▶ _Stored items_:
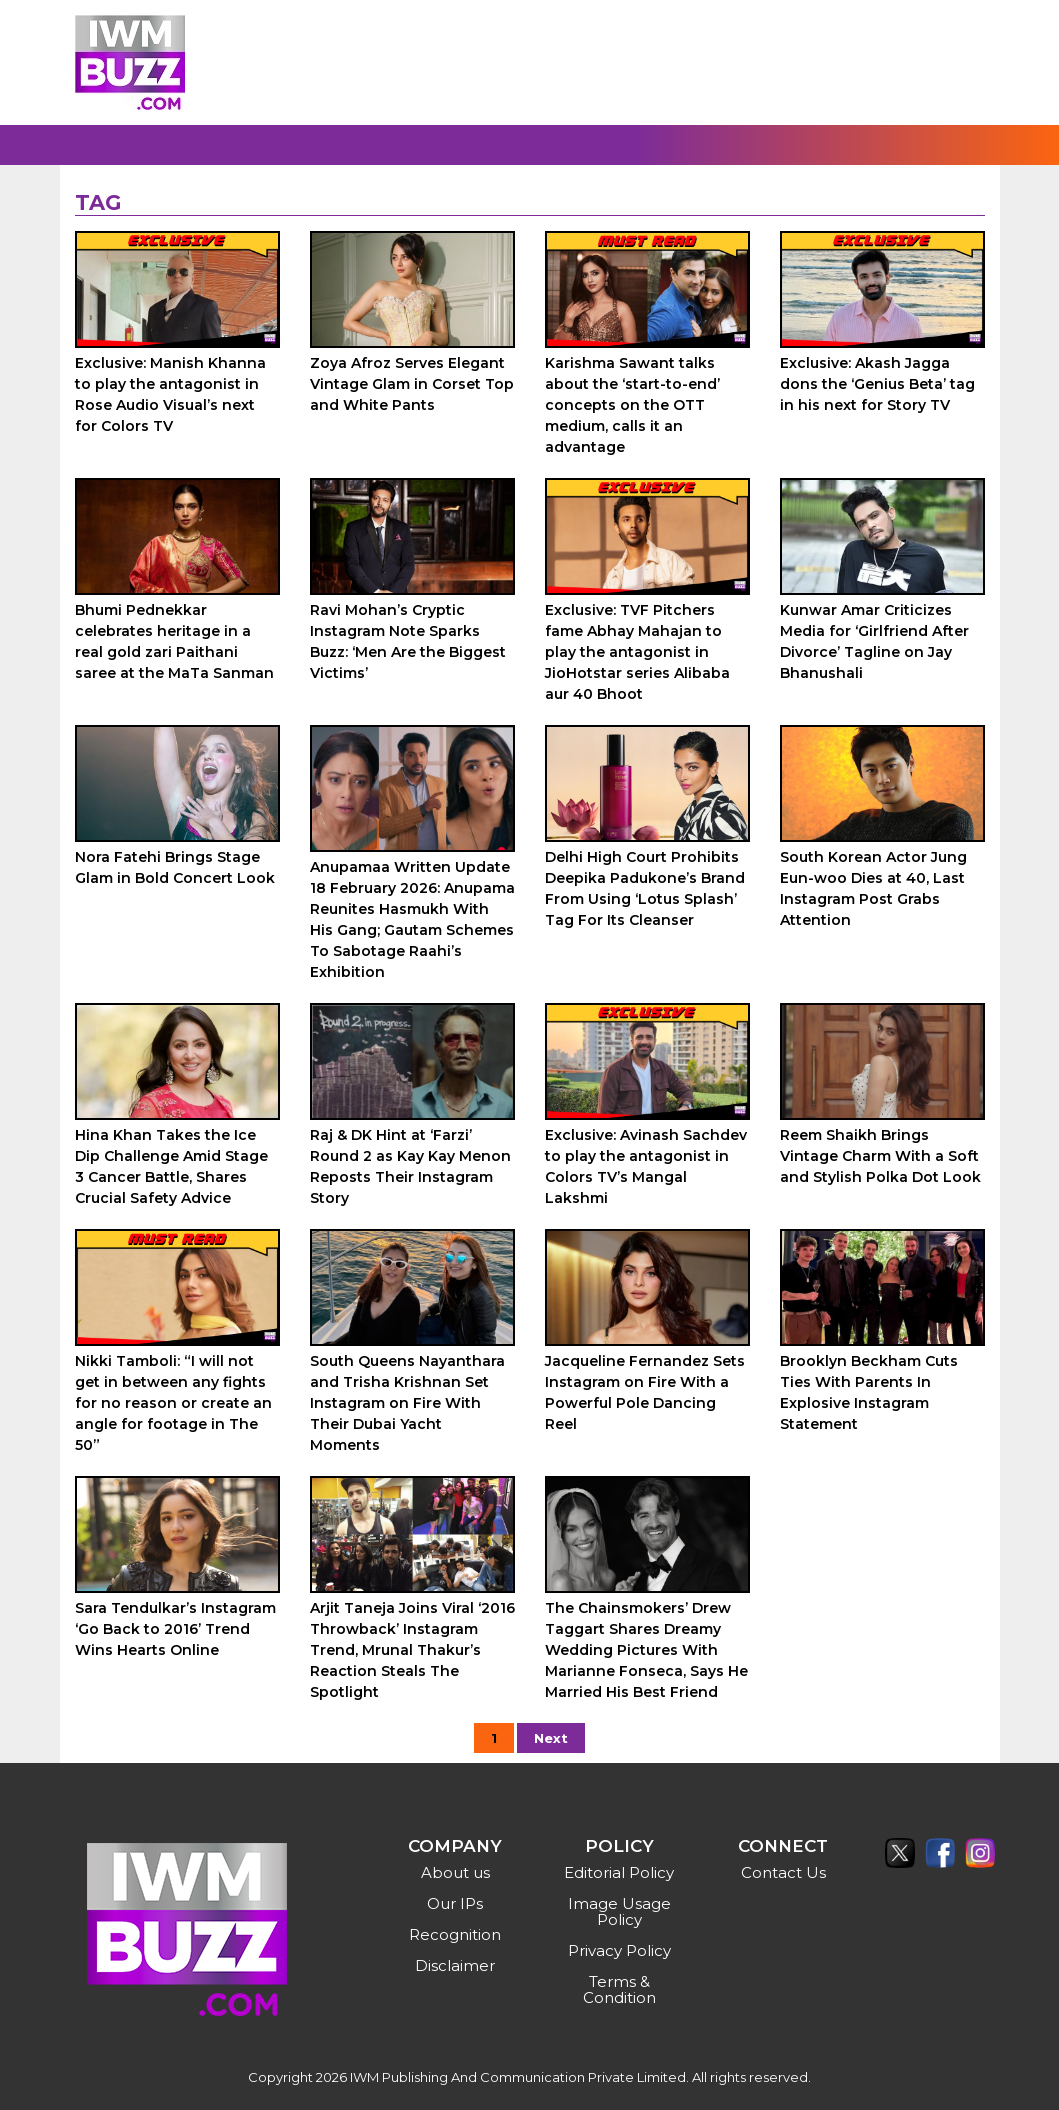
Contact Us (783, 1872)
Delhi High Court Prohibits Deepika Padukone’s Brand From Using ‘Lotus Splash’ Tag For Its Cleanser (645, 888)
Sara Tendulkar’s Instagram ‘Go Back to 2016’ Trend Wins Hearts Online (175, 1629)
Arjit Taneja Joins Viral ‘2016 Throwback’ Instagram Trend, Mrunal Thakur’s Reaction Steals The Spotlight (412, 1650)
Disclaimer (455, 1965)
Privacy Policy (619, 1950)
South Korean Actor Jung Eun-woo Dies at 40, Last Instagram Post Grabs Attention (873, 888)
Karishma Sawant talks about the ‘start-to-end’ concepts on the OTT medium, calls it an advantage (632, 405)
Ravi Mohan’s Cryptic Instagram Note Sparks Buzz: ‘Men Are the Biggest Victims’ (408, 641)
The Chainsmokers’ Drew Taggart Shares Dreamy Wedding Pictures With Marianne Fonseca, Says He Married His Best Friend (646, 1650)
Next (551, 1738)
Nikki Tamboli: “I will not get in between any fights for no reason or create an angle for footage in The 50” (173, 1403)
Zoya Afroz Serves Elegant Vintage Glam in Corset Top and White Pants (412, 384)
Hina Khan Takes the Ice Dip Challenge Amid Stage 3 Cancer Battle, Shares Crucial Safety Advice (171, 1166)
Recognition (455, 1934)
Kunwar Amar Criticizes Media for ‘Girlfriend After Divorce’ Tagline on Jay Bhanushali (874, 641)
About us (455, 1872)
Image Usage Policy (619, 1911)
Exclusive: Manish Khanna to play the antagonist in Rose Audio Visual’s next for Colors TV (170, 394)
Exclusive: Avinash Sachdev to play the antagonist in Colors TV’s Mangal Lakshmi (646, 1166)
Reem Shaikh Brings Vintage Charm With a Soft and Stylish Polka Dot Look (880, 1156)
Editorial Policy (619, 1872)
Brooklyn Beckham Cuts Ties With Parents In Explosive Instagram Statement (869, 1392)
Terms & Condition (619, 1989)
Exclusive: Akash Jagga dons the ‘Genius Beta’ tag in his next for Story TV (877, 384)
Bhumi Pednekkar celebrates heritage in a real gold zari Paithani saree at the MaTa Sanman (174, 641)
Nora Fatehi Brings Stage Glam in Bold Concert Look (175, 867)
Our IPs (455, 1903)
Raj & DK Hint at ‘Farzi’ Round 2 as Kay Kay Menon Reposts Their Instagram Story (410, 1166)
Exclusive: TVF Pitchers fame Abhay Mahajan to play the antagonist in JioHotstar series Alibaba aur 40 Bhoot (637, 652)
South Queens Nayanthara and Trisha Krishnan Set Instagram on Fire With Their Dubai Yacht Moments (407, 1403)
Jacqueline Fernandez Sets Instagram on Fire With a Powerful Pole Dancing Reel (645, 1392)
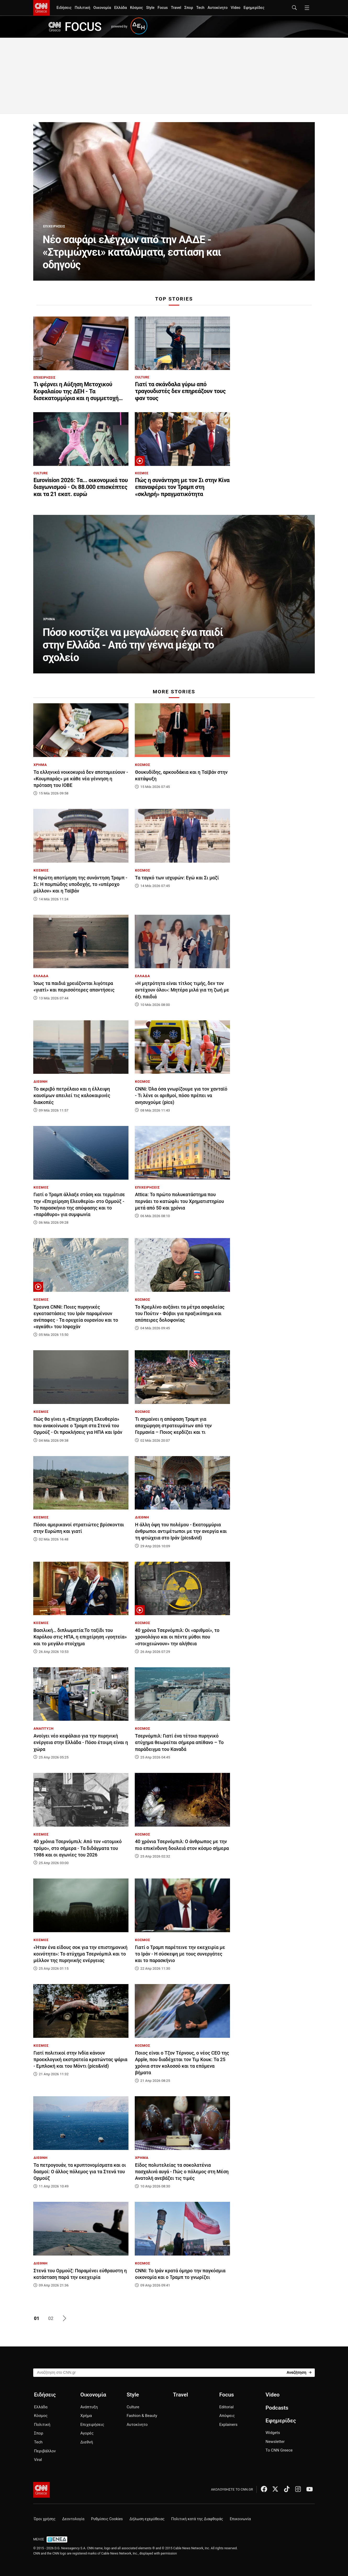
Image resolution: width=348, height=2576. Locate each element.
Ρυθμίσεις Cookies (107, 2519)
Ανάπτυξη (89, 2407)
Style (150, 8)
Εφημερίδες (254, 8)
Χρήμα (86, 2415)
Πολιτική (82, 8)
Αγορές (87, 2433)
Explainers (228, 2424)
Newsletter (275, 2441)
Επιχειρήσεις (92, 2424)
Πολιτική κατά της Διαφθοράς (197, 2519)
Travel (176, 8)
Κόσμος (136, 8)
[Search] (299, 2372)
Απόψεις (227, 2415)
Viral (38, 2459)
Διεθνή (86, 2442)
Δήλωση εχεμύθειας (147, 2519)
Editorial (226, 2407)
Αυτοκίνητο (217, 8)
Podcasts (277, 2408)
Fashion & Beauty (142, 2415)
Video (235, 8)
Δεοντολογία (73, 2519)
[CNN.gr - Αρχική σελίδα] (41, 2490)
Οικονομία (102, 8)
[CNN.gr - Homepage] (41, 8)
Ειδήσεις (64, 8)
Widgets (273, 2432)
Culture (133, 2407)
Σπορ (188, 8)
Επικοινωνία (240, 2519)
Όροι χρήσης (44, 2519)
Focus (163, 8)
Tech (200, 8)
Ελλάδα (120, 8)
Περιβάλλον (45, 2451)
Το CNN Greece (279, 2450)
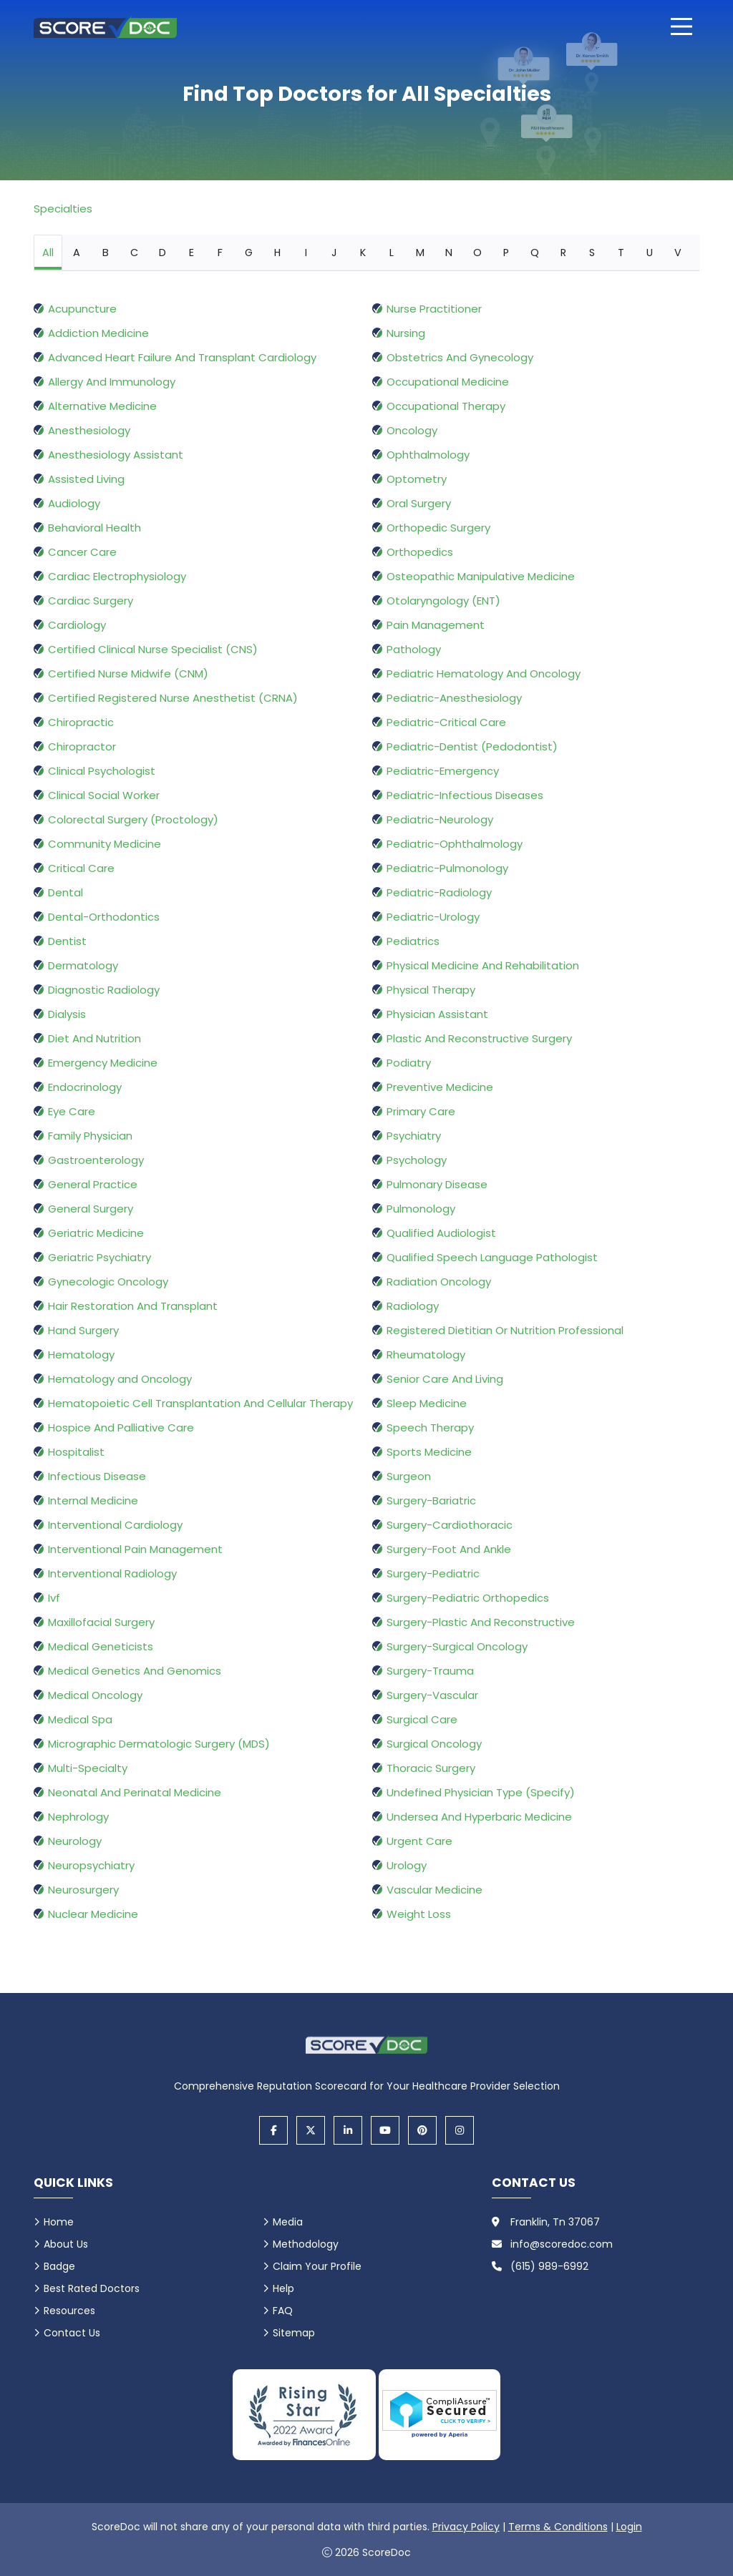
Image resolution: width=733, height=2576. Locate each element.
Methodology (306, 2244)
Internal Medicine (93, 1500)
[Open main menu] (681, 26)
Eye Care (71, 1111)
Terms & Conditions (558, 2526)
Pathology (414, 649)
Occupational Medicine (448, 381)
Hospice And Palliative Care (121, 1427)
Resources (69, 2310)
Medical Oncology (95, 1695)
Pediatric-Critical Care (446, 722)
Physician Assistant (437, 1014)
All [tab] (48, 252)
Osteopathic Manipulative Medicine (481, 576)
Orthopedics (420, 551)
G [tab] (249, 252)
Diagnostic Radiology (104, 989)
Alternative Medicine (102, 405)
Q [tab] (534, 252)
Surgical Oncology (434, 1743)
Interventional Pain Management (135, 1549)
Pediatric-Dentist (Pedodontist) (472, 746)
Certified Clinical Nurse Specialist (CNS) (153, 649)
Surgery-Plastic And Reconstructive (481, 1622)
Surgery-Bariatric (431, 1500)
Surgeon (409, 1476)
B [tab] (105, 252)
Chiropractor (82, 746)
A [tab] (76, 252)
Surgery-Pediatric (433, 1573)
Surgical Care (422, 1719)
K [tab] (363, 252)
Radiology (413, 1305)
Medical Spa (80, 1719)
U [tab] (649, 252)
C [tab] (134, 252)
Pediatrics (413, 941)
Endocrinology (85, 1086)
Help (283, 2288)
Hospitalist (76, 1451)
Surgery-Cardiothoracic (450, 1524)
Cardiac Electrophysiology (117, 576)
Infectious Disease (97, 1476)
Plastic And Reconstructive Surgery (479, 1038)
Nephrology (78, 1816)
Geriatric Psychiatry (99, 1257)
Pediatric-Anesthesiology (454, 697)
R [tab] (563, 252)
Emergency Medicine (102, 1062)
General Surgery (90, 1208)
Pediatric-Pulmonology (447, 868)
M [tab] (420, 252)
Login (629, 2526)
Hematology (81, 1354)
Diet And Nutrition (94, 1038)
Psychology (417, 1159)
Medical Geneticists (100, 1646)
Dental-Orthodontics (104, 916)
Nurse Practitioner (434, 308)
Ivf (54, 1597)
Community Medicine (104, 843)
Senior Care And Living (445, 1378)
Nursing (406, 333)
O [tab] (477, 252)
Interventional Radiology (112, 1573)
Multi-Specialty (87, 1768)
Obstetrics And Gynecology (460, 357)
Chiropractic (81, 722)
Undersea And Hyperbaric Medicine (479, 1816)
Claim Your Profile (317, 2266)
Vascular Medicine (434, 1889)
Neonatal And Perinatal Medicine (134, 1792)
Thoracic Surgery (431, 1768)
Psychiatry (414, 1135)
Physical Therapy (431, 989)
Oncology (412, 430)
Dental (65, 892)
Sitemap (294, 2333)
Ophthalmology (428, 454)
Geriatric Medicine (96, 1232)
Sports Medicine (429, 1451)
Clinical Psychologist (101, 770)
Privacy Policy (466, 2526)
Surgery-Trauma (430, 1670)
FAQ (283, 2310)
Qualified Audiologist (441, 1232)
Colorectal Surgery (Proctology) (133, 819)
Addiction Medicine (98, 333)
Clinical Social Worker (104, 795)
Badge (59, 2266)
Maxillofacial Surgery (101, 1622)
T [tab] (621, 252)
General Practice (92, 1184)
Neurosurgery (83, 1889)
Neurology (75, 1840)
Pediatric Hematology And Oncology (484, 673)
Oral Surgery (419, 503)
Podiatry (409, 1062)
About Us (66, 2244)
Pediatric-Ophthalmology (455, 843)
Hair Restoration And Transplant (133, 1305)
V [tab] (677, 252)
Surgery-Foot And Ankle (449, 1549)
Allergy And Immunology (111, 381)
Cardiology (77, 624)
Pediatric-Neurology (440, 819)
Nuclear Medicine (93, 1913)
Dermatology (83, 965)
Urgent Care (419, 1840)
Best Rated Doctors (92, 2288)
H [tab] (277, 252)
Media (288, 2222)
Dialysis (67, 1014)
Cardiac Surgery (90, 600)
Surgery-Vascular (432, 1695)
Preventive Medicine (440, 1086)
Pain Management (436, 624)
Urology (407, 1865)
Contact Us (72, 2333)
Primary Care (421, 1111)
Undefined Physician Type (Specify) (481, 1792)
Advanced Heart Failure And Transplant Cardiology (182, 357)
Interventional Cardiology (115, 1524)
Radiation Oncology (439, 1281)
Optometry (417, 478)
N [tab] (448, 252)
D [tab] (162, 252)
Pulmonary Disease (437, 1184)
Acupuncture (82, 308)
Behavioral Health (94, 527)
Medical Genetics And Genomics (134, 1670)
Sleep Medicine (427, 1403)
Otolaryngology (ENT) (443, 600)
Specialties (63, 208)
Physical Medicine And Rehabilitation (483, 965)
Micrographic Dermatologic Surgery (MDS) (159, 1743)
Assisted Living (86, 478)
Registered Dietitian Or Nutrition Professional (505, 1330)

▶ _TASK ITEM_: Take the lines above from the one containing "Osteopathic Manipulative Medicine (481, 576)" to the one containing "Geriatric Psychiatry (99, 1257)" and retype them exactly, both ends included, with nothing added.

▶ _COMPLETED EXERCISE_:
Osteopathic Manipulative Medicine (481, 576)
Orthopedics (420, 551)
G [tab] (249, 252)
Diagnostic Radiology (104, 989)
Alternative Medicine (102, 405)
Q [tab] (534, 252)
Surgical Oncology (434, 1743)
Interventional Pain Management (135, 1549)
Pediatric-Dentist (Pedodontist) (472, 746)
Certified Clinical Nurse Specialist (CNS) (153, 649)
Surgery-Plastic And Reconstructive (481, 1622)
Surgery-Bariatric (431, 1500)
Surgeon (409, 1476)
B [tab] (105, 252)
Chiropractor (82, 746)
A [tab] (76, 252)
Surgery-Pediatric (433, 1573)
Surgical Care (422, 1719)
K [tab] (363, 252)
Radiology (413, 1305)
Medical Spa (80, 1719)
U [tab] (649, 252)
C [tab] (134, 252)
Pediatrics (413, 941)
Endocrinology (85, 1086)
Help (283, 2288)
Hospitalist (76, 1451)
Surgery-Cardiothoracic (450, 1524)
Cardiac Electrophysiology (117, 576)
Infectious Disease (97, 1476)
Plastic And Reconstructive Surgery (479, 1038)
Nephrology (78, 1816)
Geriatric Psychiatry (99, 1257)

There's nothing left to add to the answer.